WildChina>WildChina>On the Road: Pudacuo National Park, Yunnan

When I spoke to my colleague Jia Liming on the phone last night, she could hardly contain the excitement she felt after visiting Pudacuo National Park in Yunnan’s Shangri-La County. “It’s amazing,” she gushed. “It used to be completely degraded and messy, and now it’s this pristinely beautiful place.”

Jia is currently leading a trip of guests through Yunnan. With a focus on learning more about China’s glaciers and the hidden ethnic minorities in this province, Jia’s trip will take her and our WildChina guests to some of Yunnan’s most spectacular and for some, endangered, sites.

Pudacuo

Pudacuo National Park (also known as Potatso National Park) was created in 2008 with the help of The Nature Conservancy (TNC) in Yunnan. Formerly in the hands of a private developer, this area was devasted after an unsuccessful attempt at breeding carp wiped out local fish populations. The local government then took the land away, and invited TNC to aid in the transformation of this zone into a national park.

Run completely on solar-power, Pudacuo has been both environmentally sustainable and quite lucrative for the region. Jia told me that entrance tickets cost 190 RMB (about $30 USD) per person, and that 60 tourist buses arrive daily. The site sees about 2,000 visitors a day, but has adopted tourism practices that are able to handle the volume of visitors without damaging the park.

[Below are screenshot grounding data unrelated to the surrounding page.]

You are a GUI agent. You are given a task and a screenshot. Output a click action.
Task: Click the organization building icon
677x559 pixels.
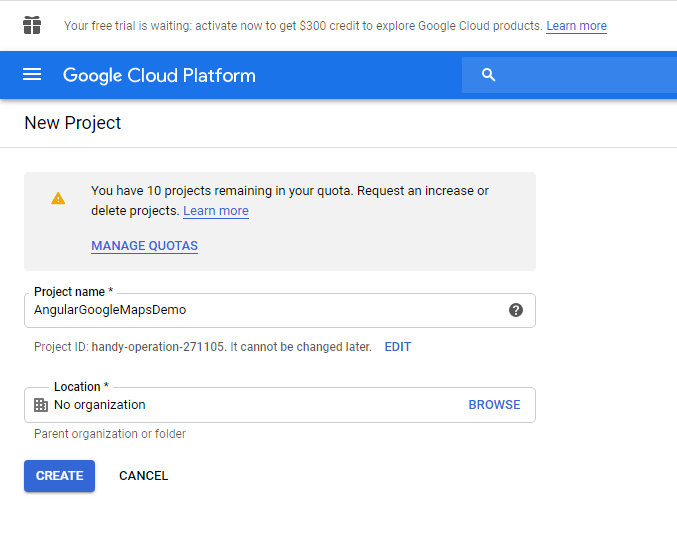point(41,405)
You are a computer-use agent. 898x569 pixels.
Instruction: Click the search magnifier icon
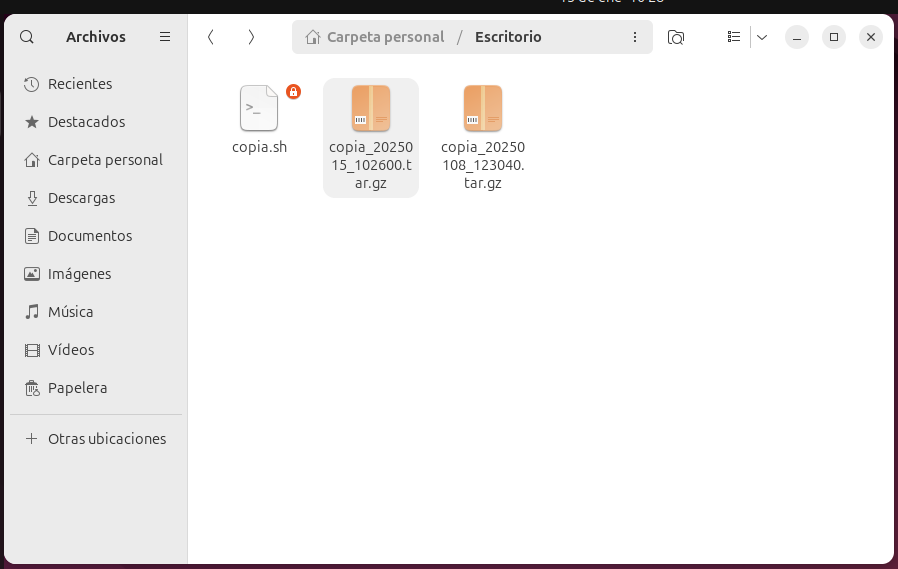(27, 37)
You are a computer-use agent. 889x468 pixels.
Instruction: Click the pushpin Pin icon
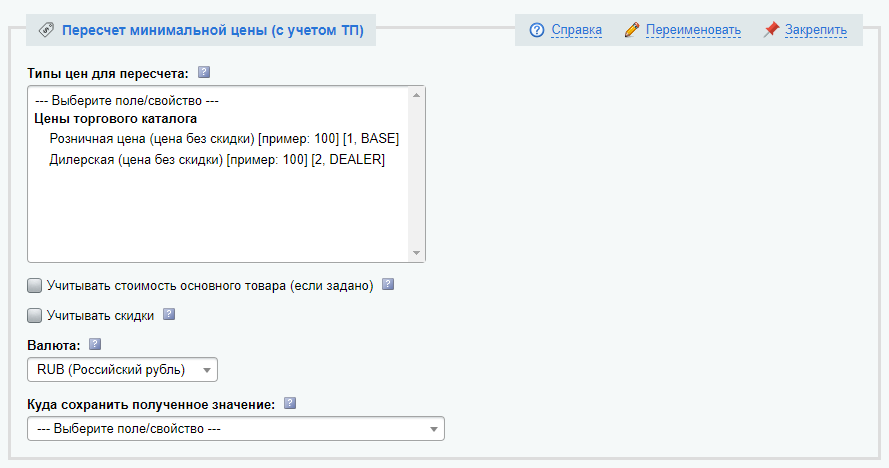pos(770,30)
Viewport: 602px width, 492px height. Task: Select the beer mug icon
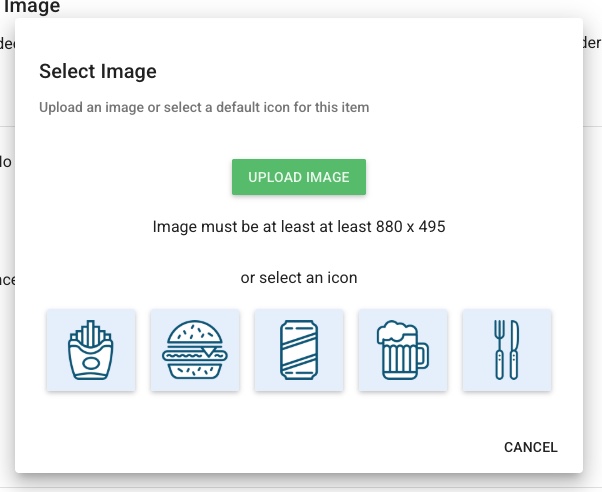tap(403, 350)
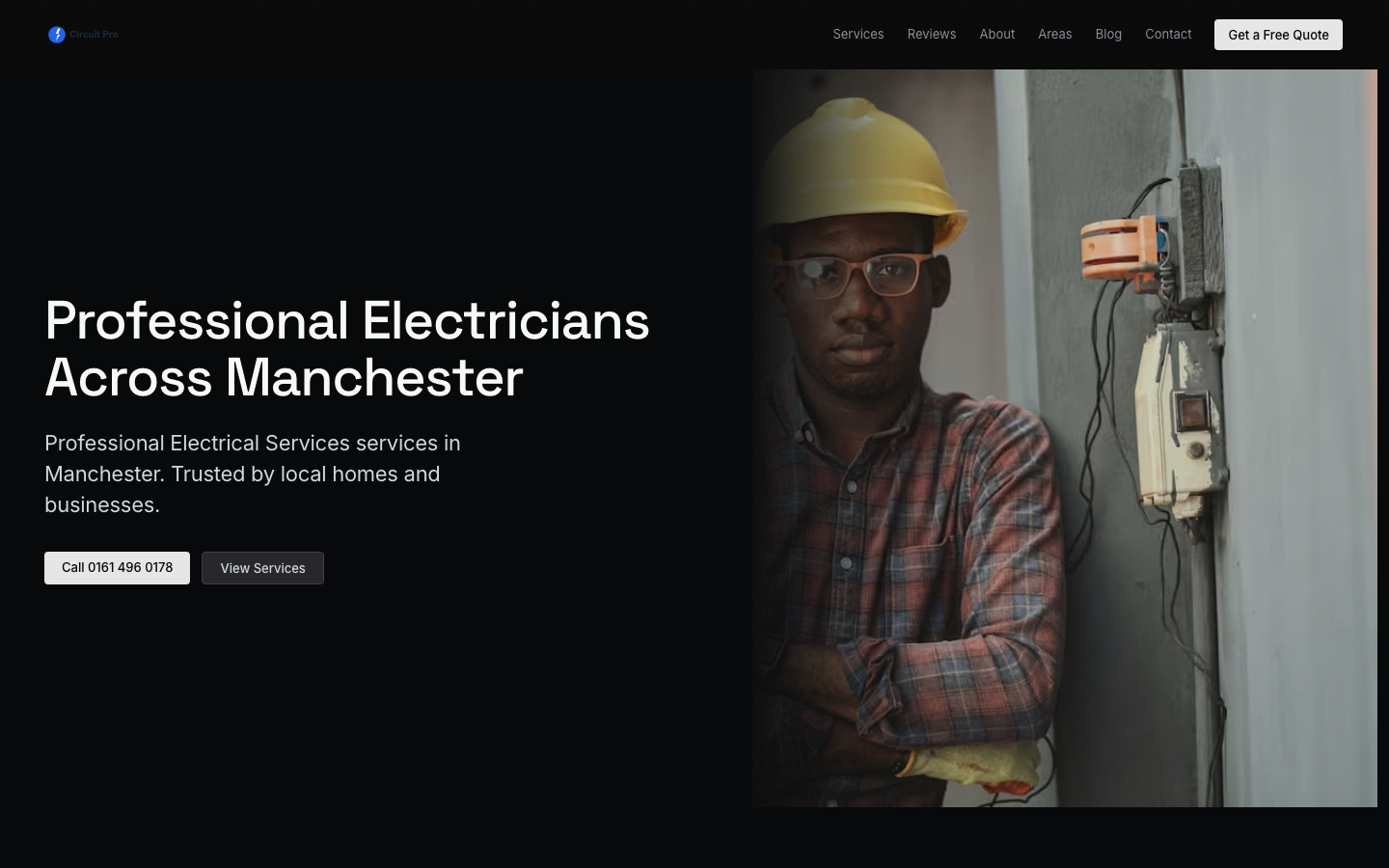Click the electrician hero photo

click(x=1065, y=438)
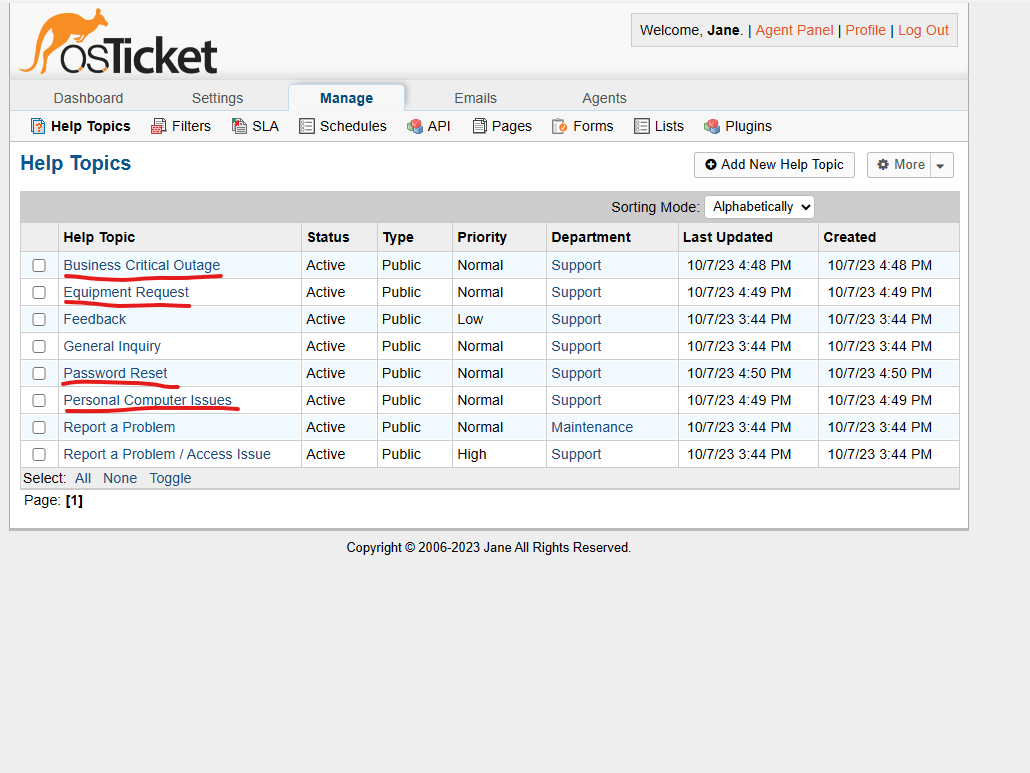Select page 1 in pagination
This screenshot has height=773, width=1030.
point(75,500)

Yet while Pudacuo has been by most accounts a success, there is still some hesitation on behalf of local officials about devoting more land to reserves. Chen Jie, Yunnan Program director of The Nature Conservancy described this dilemma in an article in China Daily.

“…nature reserves have strict commercial development restrictions, which actually limits the development of surrounding communities. ‘As most of our reserves are located in the country’s comparatively poor regions, this has intensified the contradiction between conservation and development,’ he says. As a direct result, only one or two counties in Yunnan applied for new reserves in the last three years.”